▶ [WHAT YOU ARE ASKED TO DO]: Please arrange the part of the material that opens with the line containing "The height and width of the screenshot is (345, 460)." and closes with the line containing "coordinates (625, 406).", both of those lines included, as a Markdown table. Use the columns No. and Line, with one row per line and blank lines left out.

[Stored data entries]
_ _ _

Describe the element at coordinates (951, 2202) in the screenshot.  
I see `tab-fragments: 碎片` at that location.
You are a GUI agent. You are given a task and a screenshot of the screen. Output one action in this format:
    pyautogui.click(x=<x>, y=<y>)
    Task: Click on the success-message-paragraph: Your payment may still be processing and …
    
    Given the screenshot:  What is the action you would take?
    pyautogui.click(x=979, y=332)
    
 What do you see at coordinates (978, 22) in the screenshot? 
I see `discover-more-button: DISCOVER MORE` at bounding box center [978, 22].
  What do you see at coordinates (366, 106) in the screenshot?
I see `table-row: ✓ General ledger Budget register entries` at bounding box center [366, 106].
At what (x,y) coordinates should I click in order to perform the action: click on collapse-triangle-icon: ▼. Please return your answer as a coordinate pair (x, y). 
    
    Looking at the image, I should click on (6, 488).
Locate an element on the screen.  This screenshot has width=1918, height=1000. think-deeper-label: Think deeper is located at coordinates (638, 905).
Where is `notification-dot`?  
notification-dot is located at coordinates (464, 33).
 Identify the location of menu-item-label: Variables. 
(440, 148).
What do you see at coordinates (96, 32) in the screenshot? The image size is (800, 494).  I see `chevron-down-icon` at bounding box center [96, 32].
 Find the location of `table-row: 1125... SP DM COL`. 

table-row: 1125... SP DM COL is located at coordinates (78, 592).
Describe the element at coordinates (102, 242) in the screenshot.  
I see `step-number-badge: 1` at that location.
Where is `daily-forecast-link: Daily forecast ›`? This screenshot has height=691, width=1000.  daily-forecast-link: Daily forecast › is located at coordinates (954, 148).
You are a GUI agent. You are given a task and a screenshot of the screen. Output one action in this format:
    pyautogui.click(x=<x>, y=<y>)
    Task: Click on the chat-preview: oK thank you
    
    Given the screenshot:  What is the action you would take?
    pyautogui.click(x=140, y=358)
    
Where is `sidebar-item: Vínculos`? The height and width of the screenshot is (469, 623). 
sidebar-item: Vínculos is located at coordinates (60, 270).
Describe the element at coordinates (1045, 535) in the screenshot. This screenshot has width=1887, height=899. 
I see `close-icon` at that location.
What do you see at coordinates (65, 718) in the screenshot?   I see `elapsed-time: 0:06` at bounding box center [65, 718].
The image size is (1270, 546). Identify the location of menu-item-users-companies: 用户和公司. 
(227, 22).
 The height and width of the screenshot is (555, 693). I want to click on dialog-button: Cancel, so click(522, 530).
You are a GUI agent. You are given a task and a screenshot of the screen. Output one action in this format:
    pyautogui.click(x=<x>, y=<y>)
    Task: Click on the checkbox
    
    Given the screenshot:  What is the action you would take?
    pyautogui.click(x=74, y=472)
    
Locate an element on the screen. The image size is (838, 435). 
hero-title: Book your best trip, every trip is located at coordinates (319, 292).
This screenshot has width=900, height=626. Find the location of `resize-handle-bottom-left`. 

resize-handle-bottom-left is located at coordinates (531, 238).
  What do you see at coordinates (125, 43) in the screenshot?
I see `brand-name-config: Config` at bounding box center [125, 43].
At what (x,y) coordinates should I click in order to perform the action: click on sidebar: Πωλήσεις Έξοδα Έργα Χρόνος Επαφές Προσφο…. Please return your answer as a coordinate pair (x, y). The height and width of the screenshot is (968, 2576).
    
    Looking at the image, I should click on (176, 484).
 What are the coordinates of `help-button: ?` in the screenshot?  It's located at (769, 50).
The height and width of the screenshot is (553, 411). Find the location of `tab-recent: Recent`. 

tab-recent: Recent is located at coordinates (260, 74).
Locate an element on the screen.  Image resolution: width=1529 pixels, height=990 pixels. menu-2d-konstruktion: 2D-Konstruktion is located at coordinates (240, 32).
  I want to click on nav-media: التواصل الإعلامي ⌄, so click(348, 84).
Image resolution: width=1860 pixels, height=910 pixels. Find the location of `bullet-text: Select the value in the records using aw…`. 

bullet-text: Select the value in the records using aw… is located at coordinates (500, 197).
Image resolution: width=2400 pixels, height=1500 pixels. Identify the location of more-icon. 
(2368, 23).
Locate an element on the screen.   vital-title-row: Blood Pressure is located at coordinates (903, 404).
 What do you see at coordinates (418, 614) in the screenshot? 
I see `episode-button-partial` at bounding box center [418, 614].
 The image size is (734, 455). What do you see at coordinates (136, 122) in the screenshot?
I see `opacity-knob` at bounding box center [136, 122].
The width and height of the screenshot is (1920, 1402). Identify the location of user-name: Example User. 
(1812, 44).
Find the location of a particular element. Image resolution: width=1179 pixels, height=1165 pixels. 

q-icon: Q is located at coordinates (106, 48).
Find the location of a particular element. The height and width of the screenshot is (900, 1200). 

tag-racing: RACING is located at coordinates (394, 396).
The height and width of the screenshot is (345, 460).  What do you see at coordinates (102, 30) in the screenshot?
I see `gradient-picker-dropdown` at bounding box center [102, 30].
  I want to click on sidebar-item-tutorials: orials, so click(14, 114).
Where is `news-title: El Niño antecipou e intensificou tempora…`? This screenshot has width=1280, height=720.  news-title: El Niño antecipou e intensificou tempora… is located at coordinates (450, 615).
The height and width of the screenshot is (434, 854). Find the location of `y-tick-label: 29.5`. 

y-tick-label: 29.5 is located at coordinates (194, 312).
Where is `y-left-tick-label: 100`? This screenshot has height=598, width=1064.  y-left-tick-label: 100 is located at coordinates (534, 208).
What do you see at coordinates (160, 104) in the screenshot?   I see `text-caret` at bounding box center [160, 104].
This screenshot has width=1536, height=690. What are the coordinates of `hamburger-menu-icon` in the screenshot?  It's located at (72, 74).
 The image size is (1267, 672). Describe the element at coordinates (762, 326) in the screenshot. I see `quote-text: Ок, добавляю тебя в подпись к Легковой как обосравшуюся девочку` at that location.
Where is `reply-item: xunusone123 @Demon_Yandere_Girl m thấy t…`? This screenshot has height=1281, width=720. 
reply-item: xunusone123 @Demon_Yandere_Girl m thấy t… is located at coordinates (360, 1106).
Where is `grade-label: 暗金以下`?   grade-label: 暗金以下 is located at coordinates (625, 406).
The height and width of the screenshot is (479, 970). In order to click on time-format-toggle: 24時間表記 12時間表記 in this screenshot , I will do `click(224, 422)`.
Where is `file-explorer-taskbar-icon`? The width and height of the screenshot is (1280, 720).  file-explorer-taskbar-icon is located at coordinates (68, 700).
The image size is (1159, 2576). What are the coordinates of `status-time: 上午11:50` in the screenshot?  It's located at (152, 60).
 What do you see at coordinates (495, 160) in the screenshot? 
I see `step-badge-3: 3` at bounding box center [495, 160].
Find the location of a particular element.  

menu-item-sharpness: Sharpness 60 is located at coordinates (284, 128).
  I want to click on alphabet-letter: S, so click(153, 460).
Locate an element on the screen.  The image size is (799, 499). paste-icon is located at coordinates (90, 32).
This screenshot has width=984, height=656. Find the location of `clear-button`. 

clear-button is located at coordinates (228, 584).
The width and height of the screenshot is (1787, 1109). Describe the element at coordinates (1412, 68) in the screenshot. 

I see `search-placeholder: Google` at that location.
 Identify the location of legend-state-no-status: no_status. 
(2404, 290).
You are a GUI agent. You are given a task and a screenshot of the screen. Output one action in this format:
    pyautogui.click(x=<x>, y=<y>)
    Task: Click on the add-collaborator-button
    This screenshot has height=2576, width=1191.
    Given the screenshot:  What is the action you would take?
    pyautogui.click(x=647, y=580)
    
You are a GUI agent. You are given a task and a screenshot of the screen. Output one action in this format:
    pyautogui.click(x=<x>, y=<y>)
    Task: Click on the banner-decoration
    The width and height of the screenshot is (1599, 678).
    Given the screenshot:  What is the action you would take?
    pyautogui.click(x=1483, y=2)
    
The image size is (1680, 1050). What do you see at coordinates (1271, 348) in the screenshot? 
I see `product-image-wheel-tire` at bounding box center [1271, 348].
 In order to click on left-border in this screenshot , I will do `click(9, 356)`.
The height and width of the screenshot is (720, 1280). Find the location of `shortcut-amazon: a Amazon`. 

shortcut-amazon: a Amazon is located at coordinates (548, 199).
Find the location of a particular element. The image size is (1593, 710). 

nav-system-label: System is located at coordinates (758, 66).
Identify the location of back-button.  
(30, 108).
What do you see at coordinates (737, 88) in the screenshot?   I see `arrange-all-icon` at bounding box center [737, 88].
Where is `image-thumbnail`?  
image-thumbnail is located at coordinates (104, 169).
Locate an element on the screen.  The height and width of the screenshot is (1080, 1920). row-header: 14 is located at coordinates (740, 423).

_ _ _

▶ [TASK ANSWER]:
| No. | Line |
|---|---|
| 1 | The height and width of the screenshot is (345, 460).  What do you see at coordinates (102, 30) in the screenshot? |
| 2 | I see `gradient-picker-dropdown` at bounding box center [102, 30]. |
| 3 |   I want to click on sidebar-item-tutorials: orials, so click(14, 114). |
| 4 | Where is `news-title: El Niño antecipou e intensificou tempora…`? This screenshot has width=1280, height=720.  news-title: El Niño antecipou e intensificou tempora… is located at coordinates (450, 615). |
| 5 | The height and width of the screenshot is (434, 854). Find the location of `y-tick-label: 29.5`.  |
| 6 | y-tick-label: 29.5 is located at coordinates (194, 312). |
| 7 | Where is `y-left-tick-label: 100`? This screenshot has height=598, width=1064.  y-left-tick-label: 100 is located at coordinates (534, 208). |
| 8 | What do you see at coordinates (160, 104) in the screenshot?   I see `text-caret` at bounding box center [160, 104]. |
| 9 | This screenshot has width=1536, height=690. What are the coordinates of `hamburger-menu-icon` in the screenshot?  It's located at (72, 74). |
| 10 |  The image size is (1267, 672). Describe the element at coordinates (762, 326) in the screenshot. I see `quote-text: Ок, добавляю тебя в подпись к Легковой как обосравшуюся девочку` at that location. |
| 11 | Where is `reply-item: xunusone123 @Demon_Yandere_Girl m thấy t…`? This screenshot has height=1281, width=720.  |
| 12 | reply-item: xunusone123 @Demon_Yandere_Girl m thấy t… is located at coordinates (360, 1106). |
| 13 | Where is `grade-label: 暗金以下`?   grade-label: 暗金以下 is located at coordinates (625, 406). |